A l'audience du 22 août 1840, la Cour d'Assises de Nevers examine pour la seconde fois une affaire vieille de 12 ans. Le matin du 1er juillet 1828, dans le hameau des Bruyères-Radon, la petite fille des époux Vincent découvre un horrible carnage : sa grand-mère est étendue morte au milieu de la cuisine, le crâne ouvert ; son grand-père est mort dans son lit, du sang macule draps et vêtements.
L'affaire est jugée une première fois. Deux suspects ont été arrêtés : ce sont Philippe et Jacques Vincent, les fils des victimes, tous deux mariés et résidant dans le hameau. Mais les juges ne disposent pas de preuves convaincantes de leur culpabilité, et ils bénéficient d'un non-lieu.
En 1840, Philippe et Jacques Vincent sont à nouveau arrêtés.
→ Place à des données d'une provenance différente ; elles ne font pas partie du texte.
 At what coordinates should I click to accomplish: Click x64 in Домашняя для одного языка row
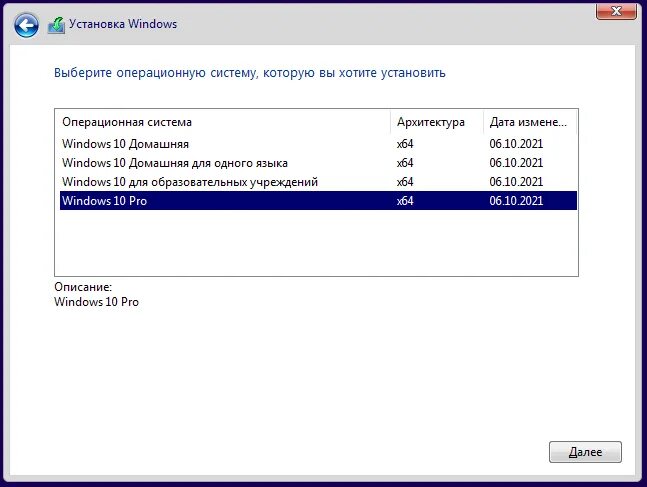pos(405,163)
Cette fois, la justice a réuni des témoignages accablants. Après un long silence, les voisins ont décidé de parler. Un témoin aurait entendu la conversation suivante : « Je n'ose frapper la mère, aurait dit le plus jeune. Eh bien ! je m'en charge, aurait répondu l'aîné, toi, tu tueras le vieux ! » Pendant la nuit du meurtre, Philippe Vincent serait venu allumer sa chandelle chez un voisin, et celui-ci aurait remarqué des taches de sang sur son gilet. Le lendemain, les villageois auraient trouvé Jacques Vincent bien pâle et bien abattu.
La Cour d'Assises déclare que les deux frères Vincent sont coupables, mais qu'ils bénéficient de circonstances atténuantes. Ils sont condamnés aux travaux forcés à perpétuité et à l'exposition en place ducale(2).
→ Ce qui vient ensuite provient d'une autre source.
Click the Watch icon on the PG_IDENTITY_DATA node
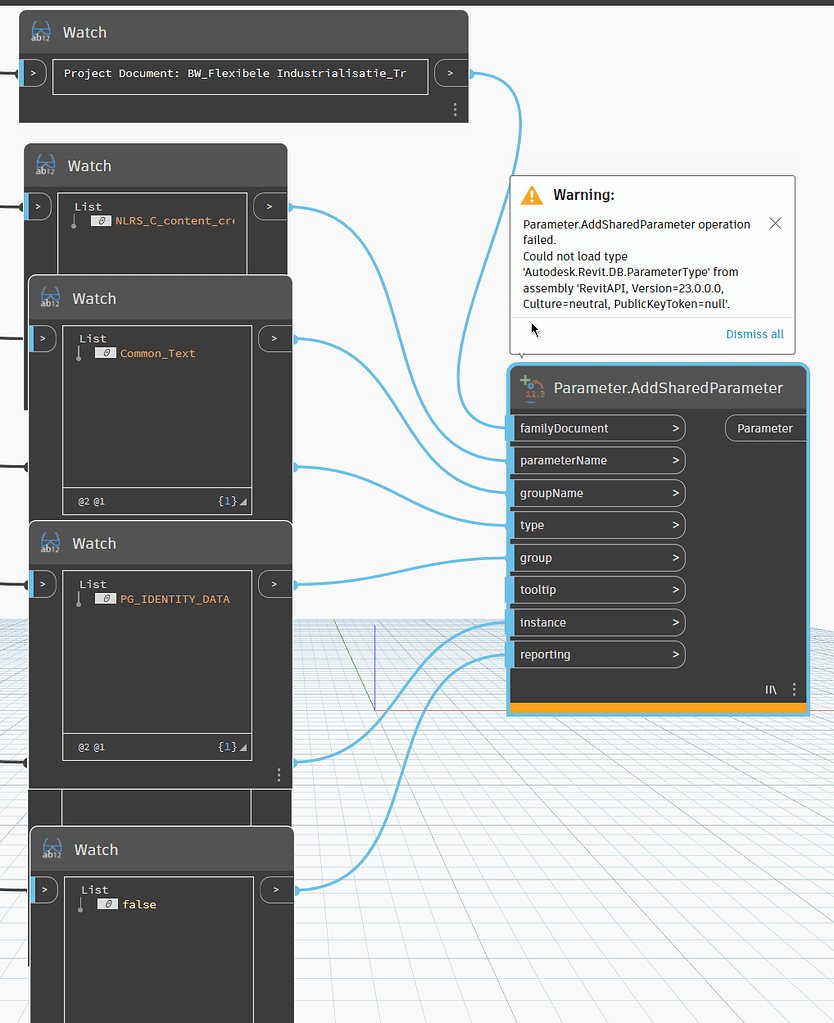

Ce jugement produit une fâcheuse impression sur le public : si les frères Vincent ont réellement assassiné leurs parents, ils méritent la mort ; le tribunal a craint de trop se désavouer en donnant deux verdicts contradictoires. Pour le journaliste de L'Association, les frères Vincent sont de parfaits criminels : « la figure anguleuse, le front aplati, les yeux de vautour roulant d'une manière effrayante dans leur orbite, le nez aquilin courbé comme le bec d'un oiseau de proie, les lèvres pincées », ils ont toutes les caractéristiques du gibier de potence et ils ne sauraient être punis assez sévèrement(3).
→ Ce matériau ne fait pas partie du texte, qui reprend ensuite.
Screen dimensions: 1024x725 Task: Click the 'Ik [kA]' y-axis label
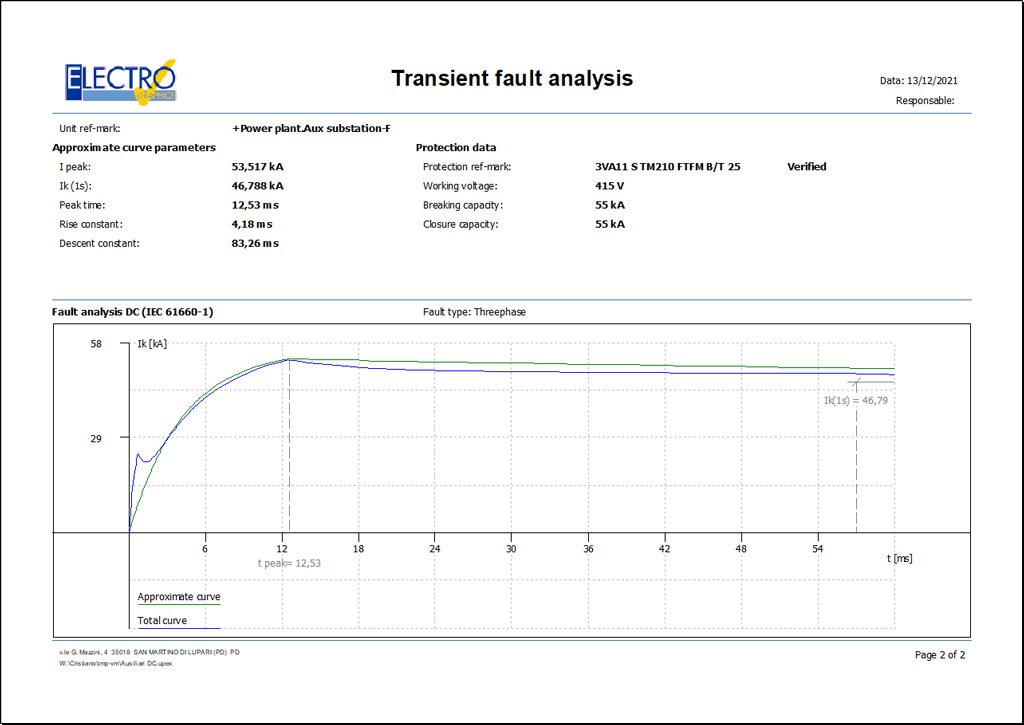[151, 344]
Le 20 décembre suivant, Jacques et Philippe Vincent sont embarqués dans le fourgon cellulaire n° 9 à destination de Toulon.

  • Journal L’Association, 23 août 1840
  • (2) L'exposition est la version moderne du pilori. On attache le ou les condamnés sur une place publique, sous la garde des gendarmes, et la population peut venir les contempler, voire les insulter pendant plusieurs heures.
  • (3) A la suite des travaux de Lavater sur la physiognomonie, certains criminologues du XIXe siècle ont établi des portraits-robots des parfaits criminels ; Achille Guillard prétendait que certains individus étaient dotés, dès leur naissance, de la marque de Caïn ; il faudra attendre la fin du siècle pour que ces hypothèses débouchent sur des techniques plus rigoureuses et moins spectaculaires : l’anthropométrie de Bertillon et l’étude des empreintes digitales.
  • Pierre Volut, Decize et son canton au XIXe siècle et à la Belle Epoque, p. 77.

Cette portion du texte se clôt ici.